Prompt: Among the entries that follow, some lines contain the word "mail". Show all of them.

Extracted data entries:
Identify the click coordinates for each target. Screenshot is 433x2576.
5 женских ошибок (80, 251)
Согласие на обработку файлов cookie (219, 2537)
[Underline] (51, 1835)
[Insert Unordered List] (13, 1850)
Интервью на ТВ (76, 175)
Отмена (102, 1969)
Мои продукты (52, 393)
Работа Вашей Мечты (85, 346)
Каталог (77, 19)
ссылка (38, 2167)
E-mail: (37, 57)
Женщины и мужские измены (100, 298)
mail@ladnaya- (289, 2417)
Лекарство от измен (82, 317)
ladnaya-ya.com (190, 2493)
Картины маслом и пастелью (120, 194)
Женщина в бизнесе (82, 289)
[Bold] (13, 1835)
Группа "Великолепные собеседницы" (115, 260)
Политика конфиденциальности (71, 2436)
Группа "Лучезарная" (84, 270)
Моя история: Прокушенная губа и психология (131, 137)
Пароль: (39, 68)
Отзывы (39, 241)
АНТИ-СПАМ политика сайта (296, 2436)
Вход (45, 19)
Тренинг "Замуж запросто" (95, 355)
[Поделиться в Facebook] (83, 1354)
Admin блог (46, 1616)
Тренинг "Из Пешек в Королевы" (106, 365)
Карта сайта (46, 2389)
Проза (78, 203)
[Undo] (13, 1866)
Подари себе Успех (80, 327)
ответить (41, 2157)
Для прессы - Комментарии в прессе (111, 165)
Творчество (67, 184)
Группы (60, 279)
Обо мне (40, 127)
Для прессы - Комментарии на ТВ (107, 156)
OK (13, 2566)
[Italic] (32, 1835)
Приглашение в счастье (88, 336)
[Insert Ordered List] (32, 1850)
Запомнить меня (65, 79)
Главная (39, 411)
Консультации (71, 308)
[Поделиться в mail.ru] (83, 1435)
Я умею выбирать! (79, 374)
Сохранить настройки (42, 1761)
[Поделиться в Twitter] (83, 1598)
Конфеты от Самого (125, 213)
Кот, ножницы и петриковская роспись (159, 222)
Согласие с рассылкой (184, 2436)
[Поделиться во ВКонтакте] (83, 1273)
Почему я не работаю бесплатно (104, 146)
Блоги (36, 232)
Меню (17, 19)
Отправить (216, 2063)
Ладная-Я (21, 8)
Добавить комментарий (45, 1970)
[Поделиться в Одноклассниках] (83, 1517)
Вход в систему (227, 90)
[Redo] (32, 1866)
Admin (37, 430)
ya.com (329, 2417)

Written response:
E-mail: (37, 57)
mail@ladnaya- (289, 2417)
[Поделиться в mail.ru] (83, 1435)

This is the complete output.